Suara ketukan jari di jendela tiba-tiba mengejutkanku, seperti menarik paksa kesadaranku dari ruang gelap dalam kepalaku.

Aku menoleh cepat, dan di luar, berdiri seseorang dengan hoodie hitam dan senyum menyebalkan yang sangat kukenal.

Zayden.

Aku mengerutkan alis. Cowok itu memang keterlaluan, selalu muncul di saat yang nggak terduga, seolah punya radar khusus yang aktif tiap kali pikiranku sedang berantakan. Jendela ruang kuliah yang langsung menghadap koridor luar membuatnya dengan mudah menyelinap lewat situ. Tangan kirinya menggenggam buku tebal, mungkin hasil berburu di ruang arsip Sejarah lagi.

Tanpa suara, dia menunjuk ke arah luar kelas, menyiratkan isyarat ‘aku tunggu di kantin.’

Aku melirik dosen sebentar, memastikan bahwa perhatiannya masih terfokus pada proyektor, lalu menoleh ke Mila di sebelahku. “Aku keluar sebentar. Titip absen kalau dosen ganti slide, ya.”

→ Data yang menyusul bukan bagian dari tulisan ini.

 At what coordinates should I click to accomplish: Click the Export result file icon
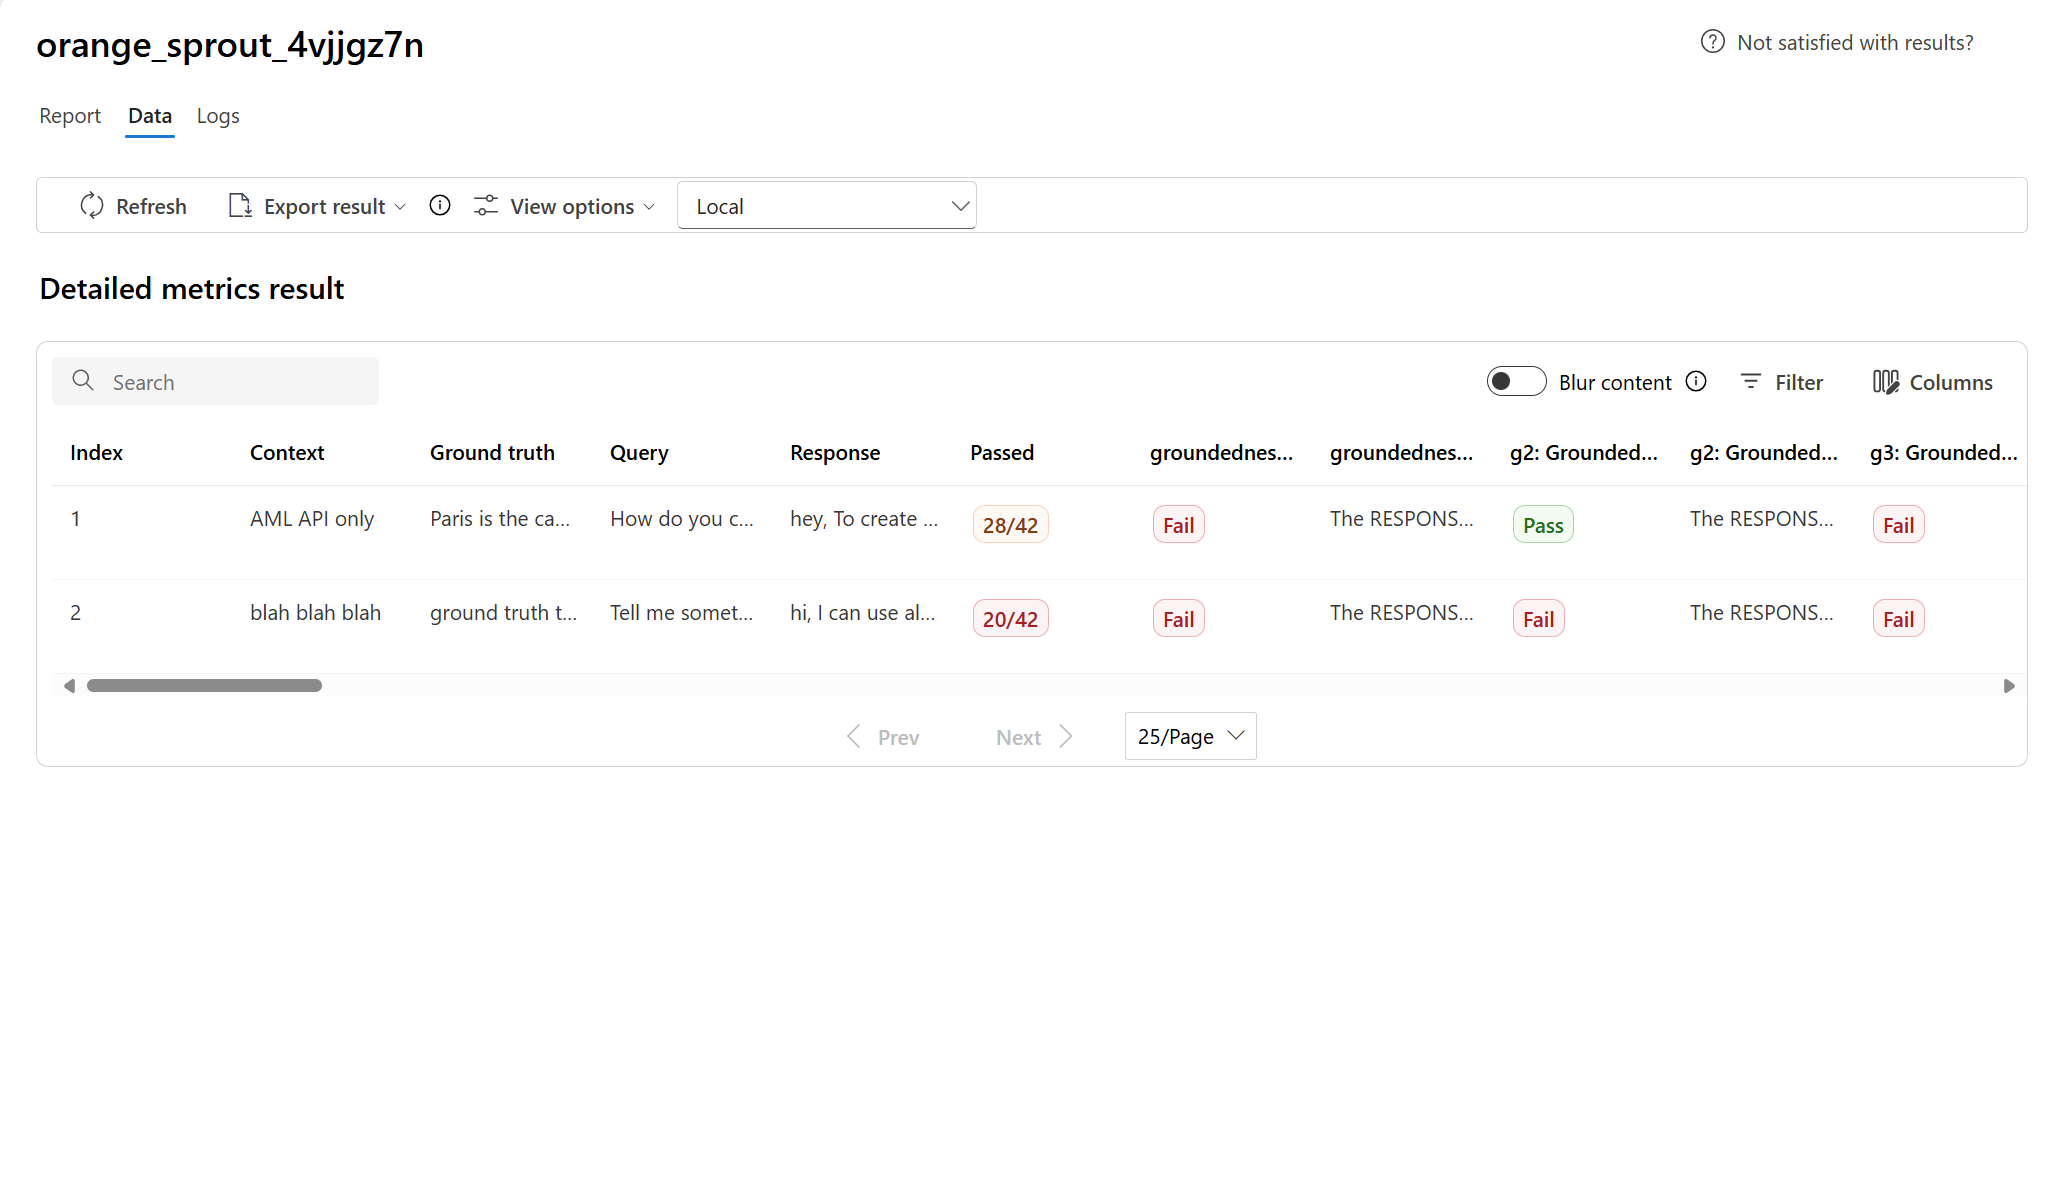pos(240,205)
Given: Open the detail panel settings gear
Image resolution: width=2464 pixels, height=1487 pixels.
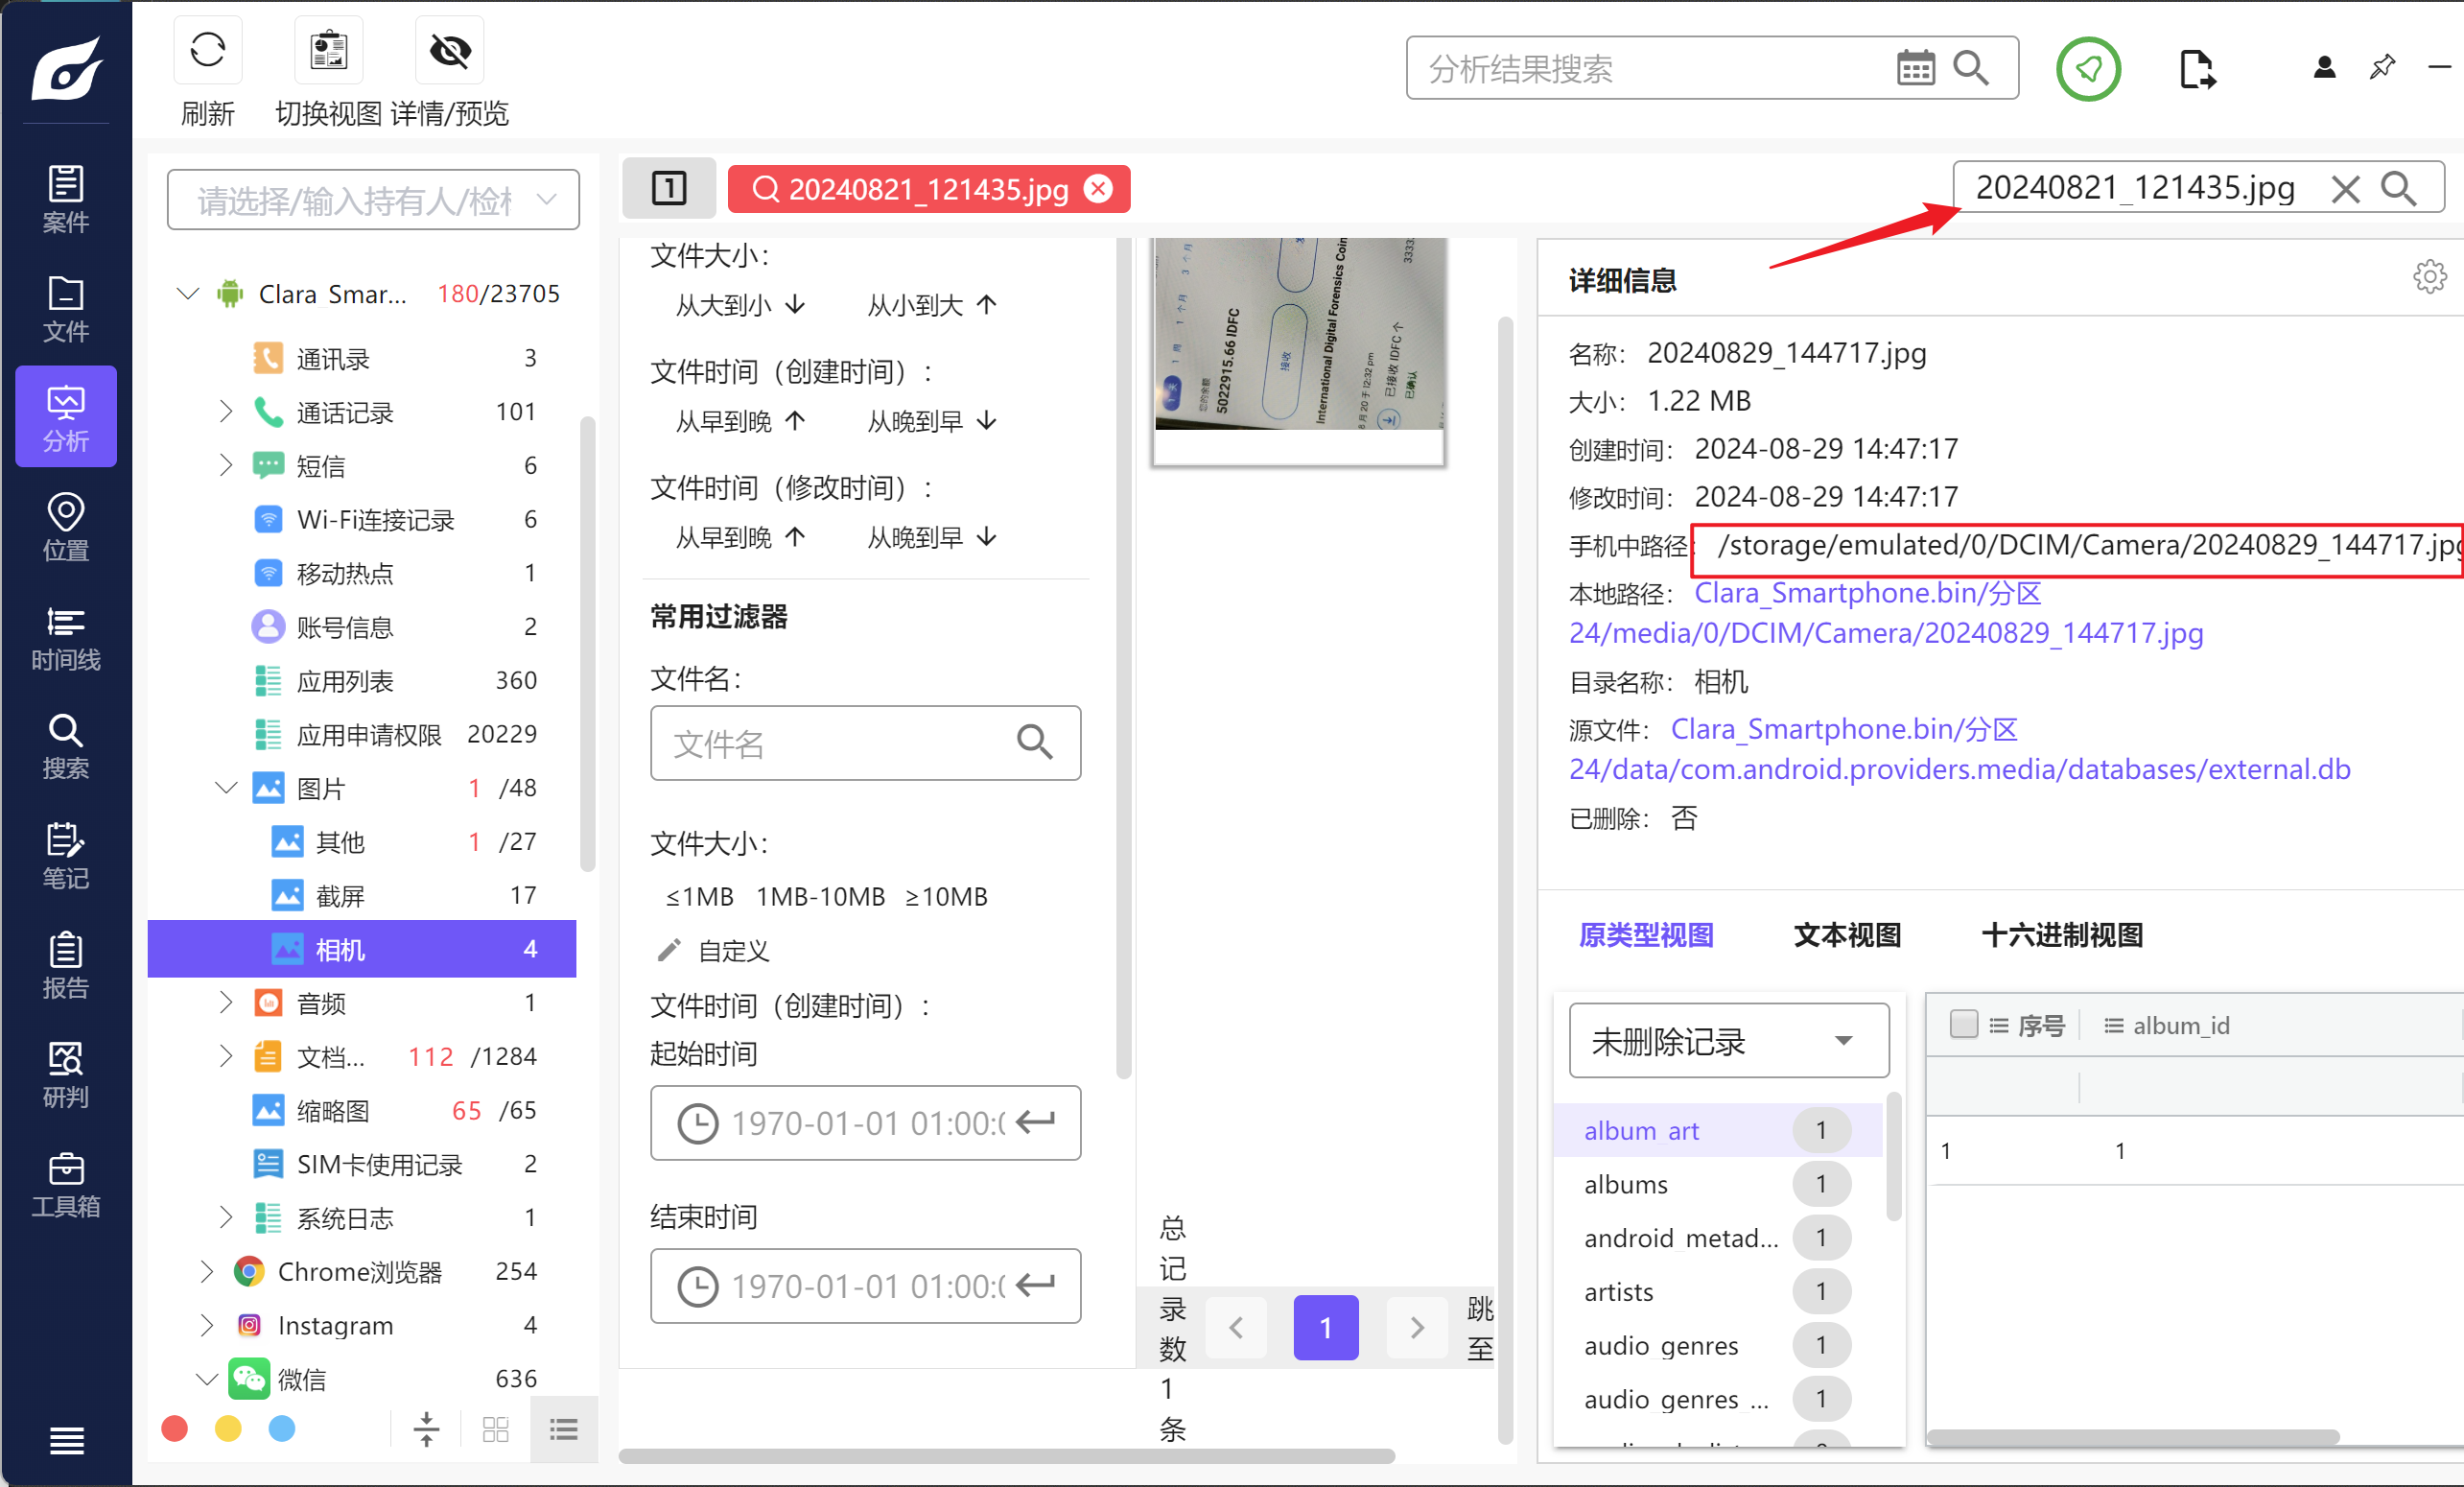Looking at the screenshot, I should click(2429, 277).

Mila mengangguk malas tanpa menoleh. “Cepetan balik. Jangan sampai ketahuan. Kalau nggak, aku ikut kabur juga.”

Tanpa menunggu lagi, aku berdiri dan segera melangkah keluar lewat pintu belakang kelas. Begitu pintu tertutup di belakangku, angin siang langsung menyambut wajahku, membelai pipiku dengan lembut seperti menyadarkan bahwa dunia di luar kelas ini masih berputar, meski pelan. Aku menarik napas panjang, membiarkan udara masuk hingga ke dada, berusaha menetralisir sesak yang sejak tadi mengendap.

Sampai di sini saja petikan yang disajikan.